Batch redeployment¶

Use cases¶

Continuous delivery.
Mass config update.
Upgrades (not covered by this discovery).

Current state¶

Currently, we are:

Generating our deployment pipeline in Grove with the generate-tutor-stage.rb script. We are generating them once we add a commit to the default branch. Instance deployments need manual confirmation.
Hosting our customized Open edX branches (e.g. opencraft-release/koa.3) on GitHub.
Using grove-images to build Open edX images for specific branches. We can keep either the building processes there or integrate them with Grove. This discovery assumes the latter.
Using Grove to deploy instances.

Proposed solution¶

We will be running multiple releases, so we need to define prefixes for the instance redeployment.
We want to automatically redeploy all instances with a custom branch. We can use the GitHub push webhook for announcing the changes. The webhook will be sent from all of our custom Open edX repositories when we push new commits to the branch. It also needs to be secured.
The webhook will pass the following arguments that alter the deployment behavior:
Prefixes for the pipeline generator. It would apply when: on_success to the instances that use a specified branch or have a specific prefix.
Configurations to update.

graph TB subgraph Continuous Delivery GH[(GitHub Repository)] --> GH1(Send a webhook with: 1. Repository 2. Branch name) end subgraph Batch Redeployments GC[(Grove Console)] --> GC1(Send a webhook with: 1.Repository 2. Branch name prefix 3. Optional configurations to update) end GH1 --> G[(Grove)] GC1 --> G G --> G1(Build the base image) G1 --> T1(Disable Terraform state lock) T1 --> T2(Terraform init) T2 --> T3(Terraform plan) T3 --> T4(Terraform apply) T4 --> G2(Generate a pipeline for each specified instance) G2 --> I11(Update configurations) G2 --> I21(Update configurations) G2 --> I31(Update configurations) subgraph Instance 3 I31 --> I32(Redeploy instances) end subgraph Instance 2 I21 --> I22(Redeploy instances) end subgraph Instance 1 I11 --> I12(Redeploy instances) end

Next steps¶

Common image builder in Grove ¶

We have created grove-images for building the Tutor image.
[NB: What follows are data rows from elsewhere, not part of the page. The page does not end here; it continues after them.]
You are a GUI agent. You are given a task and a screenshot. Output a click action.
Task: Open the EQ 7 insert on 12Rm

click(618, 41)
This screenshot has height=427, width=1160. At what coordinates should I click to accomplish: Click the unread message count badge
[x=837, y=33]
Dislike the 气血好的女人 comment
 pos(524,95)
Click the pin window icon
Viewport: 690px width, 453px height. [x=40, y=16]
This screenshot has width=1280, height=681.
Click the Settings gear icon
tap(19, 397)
However, it's using tutor-openedx, which is deprecated. As we have already implemented this functionality in Grove, it is redundant.
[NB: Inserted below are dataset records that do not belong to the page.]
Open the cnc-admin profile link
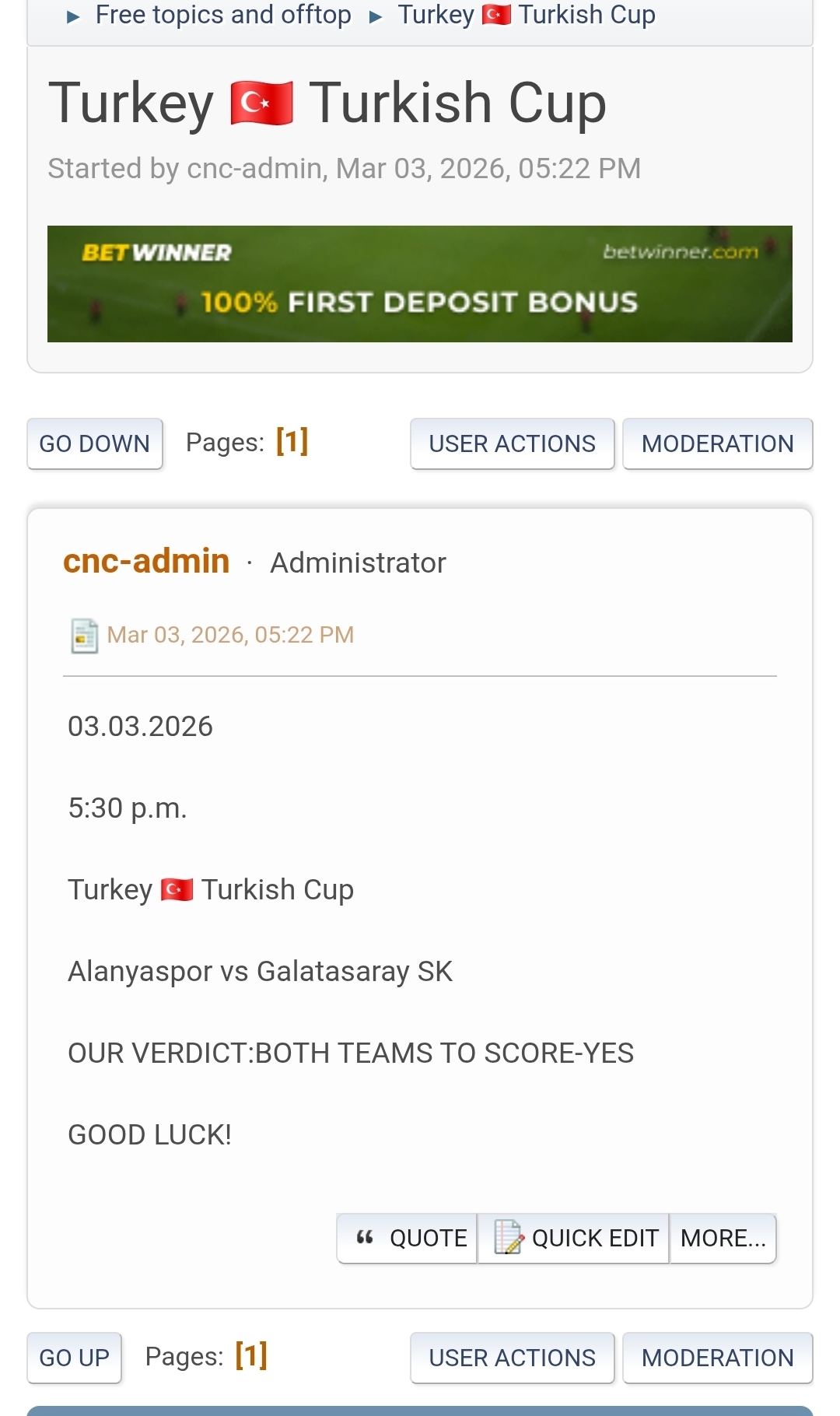 (x=146, y=561)
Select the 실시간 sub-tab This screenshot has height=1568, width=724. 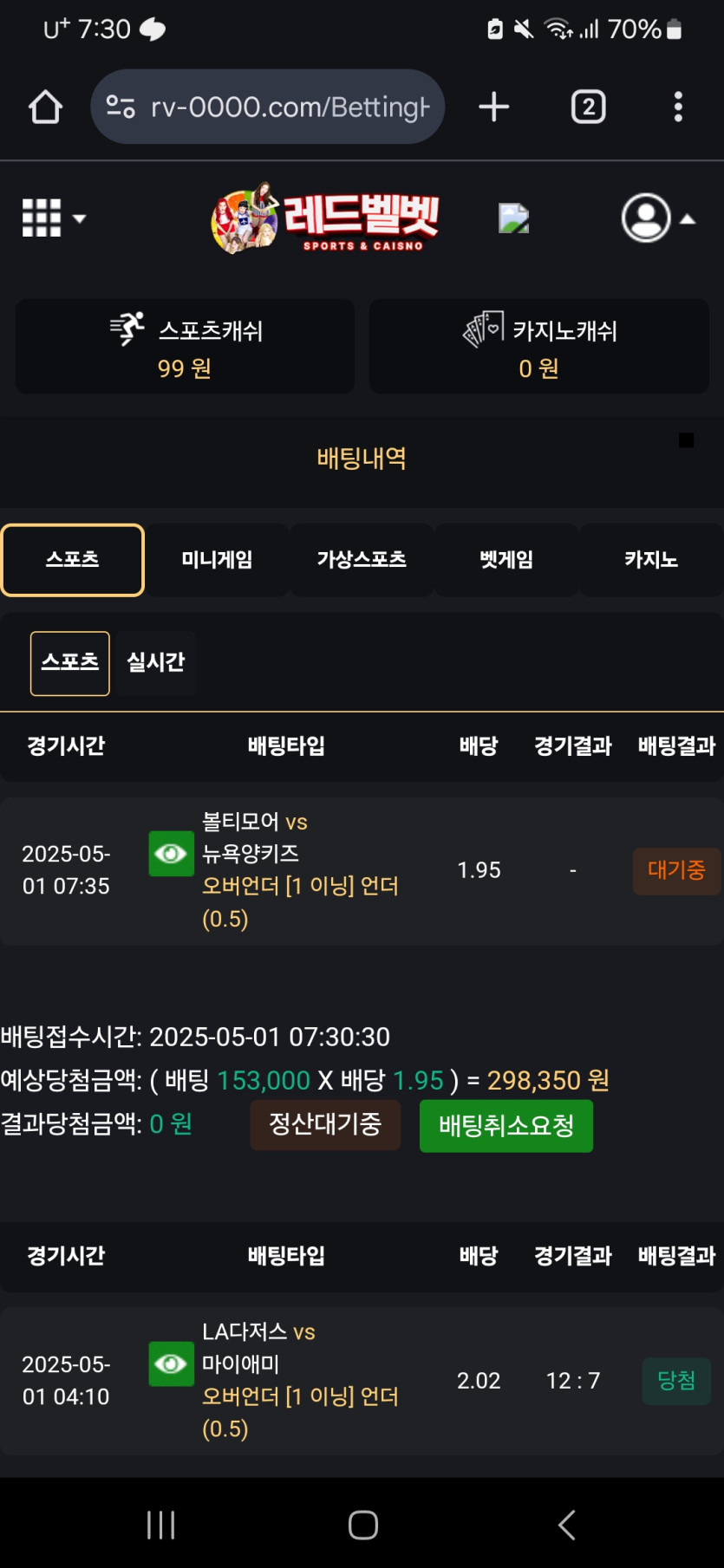click(156, 663)
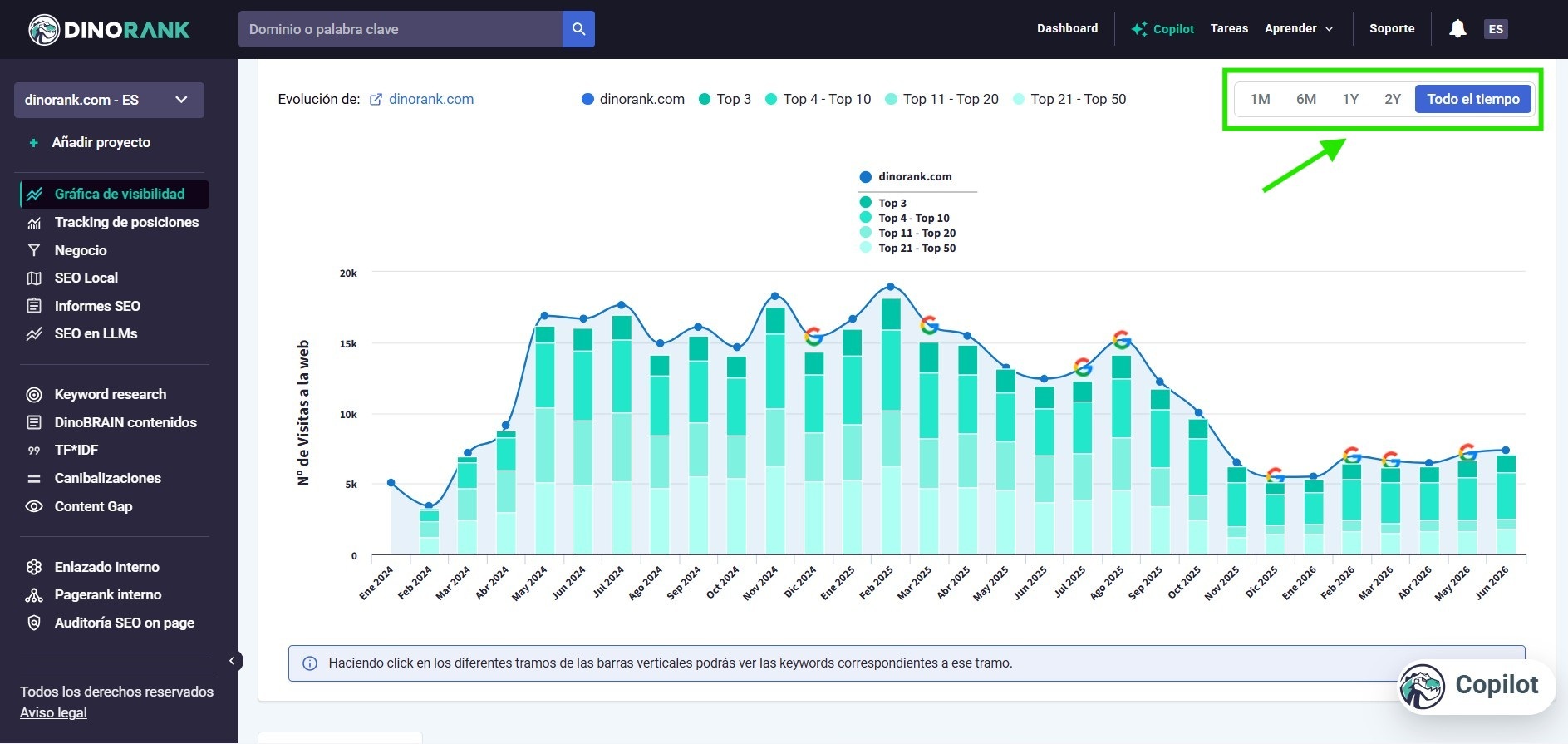Expand the dinorank.com - ES project dropdown

pyautogui.click(x=109, y=100)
We will need a custom Open edX image for most instances. We are using grove-images for building Open edX images. It is a relatively simple job, so we should:

Add image building step to the Grove CI. It will build a common vanilla image from the redeployed branch. Other instances will be reusing it as a cache to optimize the build process.
Optional extension - build an image with pre-defined XBlocks that we want to install for all instances.
Archive the grove-images repository.

As we have added the BuildKit support to the Tutor, building common images will significantly optimize further builds. If no changes are introduced to the image, it reduces the build time from 42 minutes to 4 minutes.

When the instance requires:

Custom dependencies - they are installed as step 10/10 of the python-requirements part.
Custom theme - compiling it is the last meaningful step of the build process. It takes around 3 minutes for our [simple-theme].
Custom translations - they are compiled before the theme. It should increase the build time by a minute.

Parallelize the builds¶

We want to redeploy all instances as quickly as possible. Therefore, we need to optimize the redeployment process. There are different things we could do to parallelize these builds if needed. We can:

Run an AWS EKS cluster with GitLab Runners that use the Kubernetes executor. It would simplify the setup, but:
We should create a separate cluster because we're exposing the Docker socket, which is not suitable for production environments. It could significantly increase the costs.
it looks like docker-in-docker is not well-supported. It might require a deeper investigation.
Set up AWS EC2 Autoscaling. It could be a bit harder to set up with Terraform than the previous point.
Look for another solution for scaling GitLab runners.

Cancelling deployments¶

There are some cases when we would like to cancel the scheduled/running deployment. For example:

We have discovered a bug in the merged PR, so redeploying instances would break them.
The introduced change requires a configuration update for all related instances. To perform such a redeployment, we will cancel the CD pipelines.
Then, we will request the redeployment from the console, providing optional configurations to update.

Therefore, we need a convenient way to cancel the deployments. We don't want to do it manually for each instance. As GitLab doesn't support cascade parent/child pipeline cancellation, we should look for an alternative way. We should use the following solution:

List pipeline jobs through the GitLab API.
Cancel each of them.

We need to consider whether it would be more suitable to implement this in:

The CI (used as a trigger) - this way we will keep the GitLab-specific logic in Grove.
The console backend - this will simplify the CI, and potentially provide more flexibility.

Instance-specific configuration¶

It is going to be a part of BB-4779.